Option A — inline banner inside the mail view (preferred):

🔔 Get notified when new mail arrives, even when this tab is closed.
[ Enable ] [ Not now ] [ Don't ask again ]

  • Enable → triggers the same code path as the Settings toggle
    (Notification.requestPermission()pushManager.subscribe() with
    the VAPID public key → POST /api/push/register/web
    PushSubscription/set on JMAP). On success, also flips the
    Background Notifications toggle in Settings so the in-app state is
    consistent.
  • Not now → suppressed for the rest of the session.
  • Don't ask again → persistent localStorage flag.

Option B — guided callout from the existing notifications icon /
Settings entry
, e.g. a small badge / tooltip on the bell icon that
points to the toggle.

Suppression rules:

  • Skip if Notification.permission !== 'default' (don't pester users
    who already accepted, denied, or installed the PWA).
  • Skip on /login, /settings, and on the Bulwark setup flow.
  • Skip when no push relay URL is configured (don't show what we can't
    fulfil).
  • Skip when the Email Notifications toggle is OFF (user explicitly
    opted out of all mail notifications).

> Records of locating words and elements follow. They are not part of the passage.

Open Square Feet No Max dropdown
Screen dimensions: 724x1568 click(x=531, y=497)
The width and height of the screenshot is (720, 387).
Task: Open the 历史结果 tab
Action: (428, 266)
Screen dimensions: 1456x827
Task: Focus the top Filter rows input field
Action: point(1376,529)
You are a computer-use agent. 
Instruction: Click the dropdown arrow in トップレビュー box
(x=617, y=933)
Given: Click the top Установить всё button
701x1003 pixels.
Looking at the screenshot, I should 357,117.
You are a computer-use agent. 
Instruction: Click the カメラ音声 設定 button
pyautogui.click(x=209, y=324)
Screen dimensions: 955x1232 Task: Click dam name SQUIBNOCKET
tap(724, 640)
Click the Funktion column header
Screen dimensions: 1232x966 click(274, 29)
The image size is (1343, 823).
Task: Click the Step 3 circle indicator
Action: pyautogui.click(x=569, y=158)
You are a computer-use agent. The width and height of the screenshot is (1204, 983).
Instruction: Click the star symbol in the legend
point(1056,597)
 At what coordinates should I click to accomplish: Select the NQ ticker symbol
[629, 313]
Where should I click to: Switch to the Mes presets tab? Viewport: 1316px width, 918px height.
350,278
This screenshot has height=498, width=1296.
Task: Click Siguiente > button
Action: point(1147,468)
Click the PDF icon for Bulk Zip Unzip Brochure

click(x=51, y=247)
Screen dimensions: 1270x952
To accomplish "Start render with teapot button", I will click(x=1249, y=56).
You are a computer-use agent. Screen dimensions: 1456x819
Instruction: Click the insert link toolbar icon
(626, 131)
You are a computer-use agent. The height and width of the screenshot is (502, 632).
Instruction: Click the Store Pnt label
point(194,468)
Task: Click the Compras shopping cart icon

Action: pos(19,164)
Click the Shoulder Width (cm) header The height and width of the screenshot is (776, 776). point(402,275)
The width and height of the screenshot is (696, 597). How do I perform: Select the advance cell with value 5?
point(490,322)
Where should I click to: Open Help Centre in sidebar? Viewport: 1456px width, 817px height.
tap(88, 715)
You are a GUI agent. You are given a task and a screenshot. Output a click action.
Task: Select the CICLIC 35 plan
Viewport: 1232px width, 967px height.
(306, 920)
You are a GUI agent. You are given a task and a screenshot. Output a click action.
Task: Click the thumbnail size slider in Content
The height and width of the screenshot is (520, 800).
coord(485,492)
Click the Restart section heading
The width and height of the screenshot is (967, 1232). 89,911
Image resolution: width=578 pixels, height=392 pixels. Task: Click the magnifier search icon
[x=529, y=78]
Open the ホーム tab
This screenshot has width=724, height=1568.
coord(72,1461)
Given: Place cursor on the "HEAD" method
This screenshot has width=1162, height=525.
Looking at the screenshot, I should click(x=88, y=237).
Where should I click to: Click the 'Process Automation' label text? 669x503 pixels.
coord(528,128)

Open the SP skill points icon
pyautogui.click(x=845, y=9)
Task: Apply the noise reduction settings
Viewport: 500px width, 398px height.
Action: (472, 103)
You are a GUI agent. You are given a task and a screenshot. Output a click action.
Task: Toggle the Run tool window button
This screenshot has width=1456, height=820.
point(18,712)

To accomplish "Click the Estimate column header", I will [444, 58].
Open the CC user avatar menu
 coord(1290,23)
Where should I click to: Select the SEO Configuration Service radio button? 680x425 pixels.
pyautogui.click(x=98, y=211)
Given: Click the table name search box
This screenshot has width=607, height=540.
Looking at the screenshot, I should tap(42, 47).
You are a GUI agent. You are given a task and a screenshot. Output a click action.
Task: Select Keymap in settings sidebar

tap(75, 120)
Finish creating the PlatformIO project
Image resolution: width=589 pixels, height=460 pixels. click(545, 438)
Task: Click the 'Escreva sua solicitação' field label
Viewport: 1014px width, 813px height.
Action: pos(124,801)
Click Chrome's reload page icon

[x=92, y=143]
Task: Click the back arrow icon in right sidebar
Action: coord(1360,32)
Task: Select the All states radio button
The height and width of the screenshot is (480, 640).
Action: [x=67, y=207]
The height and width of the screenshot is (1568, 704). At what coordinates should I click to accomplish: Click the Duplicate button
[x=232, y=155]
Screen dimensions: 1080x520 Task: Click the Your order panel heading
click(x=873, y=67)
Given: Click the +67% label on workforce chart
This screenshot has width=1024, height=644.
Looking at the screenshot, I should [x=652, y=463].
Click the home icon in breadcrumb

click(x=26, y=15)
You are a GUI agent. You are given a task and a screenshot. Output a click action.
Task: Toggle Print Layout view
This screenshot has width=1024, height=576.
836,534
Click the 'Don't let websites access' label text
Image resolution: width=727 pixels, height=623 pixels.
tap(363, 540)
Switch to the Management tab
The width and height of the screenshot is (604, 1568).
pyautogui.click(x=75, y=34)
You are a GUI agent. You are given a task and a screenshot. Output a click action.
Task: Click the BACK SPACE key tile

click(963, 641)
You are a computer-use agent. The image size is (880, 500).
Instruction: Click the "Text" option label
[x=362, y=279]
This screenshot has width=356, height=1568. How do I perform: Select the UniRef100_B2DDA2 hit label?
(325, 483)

Why upstream rather than self-host injection

Self-hosters can absolutely paper over this with a nginx sub_filter
that injects a custom prompt — we did that briefly on our deployment —
but the result is awkward: the injected prompt runs outside Bulwark's
own subscription flow, so even when the user clicks Enable, the
in-app Background Notifications toggle reads "off" until they
revisit Settings. Doing this in Bulwark itself keeps a single source of
truth for the subscription state.

Alternatives Considered

  • Browser-native permission API auto-call on every load — too
    aggressive; Chromium quietly ignores promotional prompts and Firefox
    shows a low-contrast UI bar most users miss.
  • Documentation only — works in theory, but the gap between "feature
    shipped" and "users actually use it" stays wide. Especially on
    self-hosted instances where the operator may not be the same person
    as the end user.

Feature Area

Notifications / PWA

Mockups / Examples

Reeva.me, a self-host that ships Bulwark, ran a quick nginx sub_filter version of Option A as a stopgap. Banner copy and button
layout in the snippet at
https://git.linux-hosting.co.il/shukivaknin/Riva/commit/18b14a0
(reverted in favour of this upstream request). The visual treatment is
arbitrary — what matters is the trigger condition and the hand-off
into Bulwark's own subscribe flow.

Additional Context

If the maintainers are open to it, happy to put together a PR that
adds the banner component, a usePushOnboardingPrompt hook that
encapsulates the suppression rules, and a small piece of state in the
notifications store so the existing toggle reflects the result of the
banner's Enable click. Wanted to align on the approach (Option A vs B,
suppression rules) before sending code.